Valdevino José da Costa nasceu em Carangola, Minas Gerais, em 25 de agosto de 1917. Filho de pai português e mãe brasileira, desde muito cedo aprendeu a se virar sozinho.
Não teve uma infância fácil.
Foi separado da família ainda muito jovem.
Viu um de seus irmãos ser puxado para dentro do rio por um jacaré. Quase morreu afogado. Viu seu pai ser preso porque queria a guarda dos filhos. Cuidou de seus irmãos, cuidou de seus filhos, cuidou de seus sogros, cuidou de seus amigos...
Ficou 55 anos sem ver uma de suas irmãs. Lembro-me muito bem quando meu irmão mais velho, Silas, aproveitando um antigo programa radiofônico, denominado "Onde Anda Minha Gente", saiu a procura da Tia Sebastiana.
Tinha 12 anos quando num belo dia, eles chegaram. Foi uma festa, foi emocionante. O reencontro de meu pai e minha tia ficou gravado em minha memória como se fosse ontem. Lembro até da roupa que eu vestia.
Meu pai não gostava muito de falar de suas histórias, de seu passado.
Sempre se emocionava e sua voz terminava embargada. Mas nós gostávamos de ouvir.
Não perdíamos a chance de insistir para que contasse.
Falava muito do seu querido Rio Doce e da última vez que viu seu pai.
Era um homem belo, de caráter incomum.
Quando nasci meu pai tinha 50 anos e um abismo temporal nos separava. Mas, isso não impediu que o amasse, que o venerasse.
Meu pai jamais desistia de seus objetivos.
Acho que ele andou de bicicleta desde que nasceu, pois uma das imagens mais nítidas da minha infância era a de meu pai e sua bicicleta. Tinha uma caixa de madeira no porta-embrulhos da bicicleta e ali ele me carregava para todos os lados. Uma vez comprou uma daquelas cadeirinhas que ficam presas no guidão e ali eu fui confortavelmente instalada.

== Suas tarefas ==
- 1) Verifique se cada afirmação a seguir concorda com o relato sobre Valdevino José da Costa, respondendo sim ou não e citando literalmente as palavras decisivas do relato: (a) Valdevino nasceu em Carangola, Minas Gerais; (b) Valdevino ficou 30 anos sem ver uma de suas irmãs; (c) Valdevino gostava muito de falar de seu passado.
- 2) Retome o relato sobre Valdevino José da Costa logo após a última frase apresentada, dando continuidade à narrativa.

== Linhas extraídas ==
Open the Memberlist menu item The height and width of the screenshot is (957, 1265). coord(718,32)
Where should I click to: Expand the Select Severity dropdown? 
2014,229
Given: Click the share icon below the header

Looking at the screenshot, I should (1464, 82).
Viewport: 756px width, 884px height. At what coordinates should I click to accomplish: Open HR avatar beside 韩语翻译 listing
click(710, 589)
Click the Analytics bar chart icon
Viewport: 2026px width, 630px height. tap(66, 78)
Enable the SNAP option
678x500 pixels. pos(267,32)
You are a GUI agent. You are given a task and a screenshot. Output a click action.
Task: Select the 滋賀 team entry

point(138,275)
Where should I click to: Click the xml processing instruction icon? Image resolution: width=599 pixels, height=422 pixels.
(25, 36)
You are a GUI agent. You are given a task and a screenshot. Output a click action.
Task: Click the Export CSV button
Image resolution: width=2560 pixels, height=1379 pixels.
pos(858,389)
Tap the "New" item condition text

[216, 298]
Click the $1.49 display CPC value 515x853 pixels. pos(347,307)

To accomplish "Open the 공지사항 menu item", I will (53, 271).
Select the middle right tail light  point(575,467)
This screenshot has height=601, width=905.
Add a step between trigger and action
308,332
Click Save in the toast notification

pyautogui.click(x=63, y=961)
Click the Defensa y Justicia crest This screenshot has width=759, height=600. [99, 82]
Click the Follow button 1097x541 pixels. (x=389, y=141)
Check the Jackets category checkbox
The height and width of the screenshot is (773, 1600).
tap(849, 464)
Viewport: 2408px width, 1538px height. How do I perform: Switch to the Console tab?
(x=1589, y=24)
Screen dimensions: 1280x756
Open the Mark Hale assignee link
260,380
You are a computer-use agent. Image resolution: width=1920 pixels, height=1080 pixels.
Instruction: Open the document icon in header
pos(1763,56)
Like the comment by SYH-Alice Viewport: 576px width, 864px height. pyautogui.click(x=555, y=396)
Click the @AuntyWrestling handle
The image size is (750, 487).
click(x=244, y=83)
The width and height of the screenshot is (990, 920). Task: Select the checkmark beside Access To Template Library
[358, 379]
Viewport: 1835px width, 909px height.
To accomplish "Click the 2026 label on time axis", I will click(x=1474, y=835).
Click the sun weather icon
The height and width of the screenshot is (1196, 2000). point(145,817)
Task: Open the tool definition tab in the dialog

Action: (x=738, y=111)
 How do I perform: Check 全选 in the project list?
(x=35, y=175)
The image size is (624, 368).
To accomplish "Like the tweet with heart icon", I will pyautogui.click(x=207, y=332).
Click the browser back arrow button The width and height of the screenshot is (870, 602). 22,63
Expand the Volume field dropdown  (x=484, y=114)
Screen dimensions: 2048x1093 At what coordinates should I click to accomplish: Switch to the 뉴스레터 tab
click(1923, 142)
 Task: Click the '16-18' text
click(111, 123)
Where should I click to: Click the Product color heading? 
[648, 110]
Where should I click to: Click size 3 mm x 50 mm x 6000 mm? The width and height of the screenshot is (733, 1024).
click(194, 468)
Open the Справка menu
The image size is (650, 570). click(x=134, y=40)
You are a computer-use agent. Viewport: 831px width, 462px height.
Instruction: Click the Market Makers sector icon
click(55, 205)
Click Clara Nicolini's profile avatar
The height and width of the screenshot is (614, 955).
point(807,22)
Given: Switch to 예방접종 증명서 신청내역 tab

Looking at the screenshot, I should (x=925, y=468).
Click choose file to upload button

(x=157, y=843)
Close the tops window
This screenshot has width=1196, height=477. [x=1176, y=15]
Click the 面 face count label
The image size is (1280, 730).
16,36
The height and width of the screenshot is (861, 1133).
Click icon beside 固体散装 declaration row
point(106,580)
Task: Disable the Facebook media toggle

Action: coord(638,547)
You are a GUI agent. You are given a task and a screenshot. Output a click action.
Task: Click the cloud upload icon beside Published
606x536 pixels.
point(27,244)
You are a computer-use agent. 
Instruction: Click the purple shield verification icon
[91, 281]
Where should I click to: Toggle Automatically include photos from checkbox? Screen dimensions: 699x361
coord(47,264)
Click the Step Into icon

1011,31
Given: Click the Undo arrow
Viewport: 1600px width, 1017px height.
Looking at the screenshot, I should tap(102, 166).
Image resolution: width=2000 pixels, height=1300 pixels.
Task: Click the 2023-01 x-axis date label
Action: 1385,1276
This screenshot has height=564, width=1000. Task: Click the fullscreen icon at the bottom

== Resultados por tarefa ==
- 1)
(a) Sim: "Valdevino José da Costa nasceu em Carangola, Minas Gerais, em 25 de agosto de 1917."
(b) Não: "Ficou 55 anos sem ver uma de suas irmãs."
(c) Não: "Meu pai não gostava muito de falar de suas histórias, de seu passado."

- 2)
Era festivo e alegre.
Nós o adorávamos.
Incansável, não media esforços para ajudar alguém, ainda que isso o prejudicasse.
Meu pai passou quase toda a sua vida como lavrador e conseguiu criar dez filhos com seu pequeno salário.
Sua força motriz vinha de Deus.
Aos seis anos, mais ou menos, tivemos que nos mudar de Piranema, onde residíamos, para Senador Camará, bairro da Cidade do Rio de Janeiro.
Minha mãe não suportou a morte de minha irmã, Cenyr, de 16 anos. Mas essa é outra história de nossas vidas.
Nos mudamos. Meu pai nos visitava todo o final de semana. Ele chegava sempre com o bolso cheio de balas e bananadas.
Todas as segunda-feiras, quando acordava para se aprontar, mais ou menos às quatro da manhã, eu acordava junto e ele não saia sem jogar uma partida de dominó comigo.
Lembro de andar enganchada nos seus ombros a caminho da igreja, no Taquaral.
Mas a separação não durou muito. Voltamos para Piranema.
Meu pai foi exemplo em todos os seus negócios, em todos os atos.
Adorava a vida rural.
Ficou casado com minha mãe por 61 anos.
No final de semana anterior a suas morte, sonhei que alguém me ligava e avisava que meu pai havia morrido. Fiquei incomodada. Fui até sua casa e passei com ele um sábado inteiro.
Tomei do seu café delicioso. Sempre que me via chegar ia ao meu encontro no portão e me abraçava. Dizia: "minha filha, que saudade"!
No dia 1º de julho de 2004, alguém me ligou e disse que meu pai havia morrido.
Não podia ter nascido em data diferente. Dia do Soldado. Era um deles, guerreiro.
Meu pai, minha bússola.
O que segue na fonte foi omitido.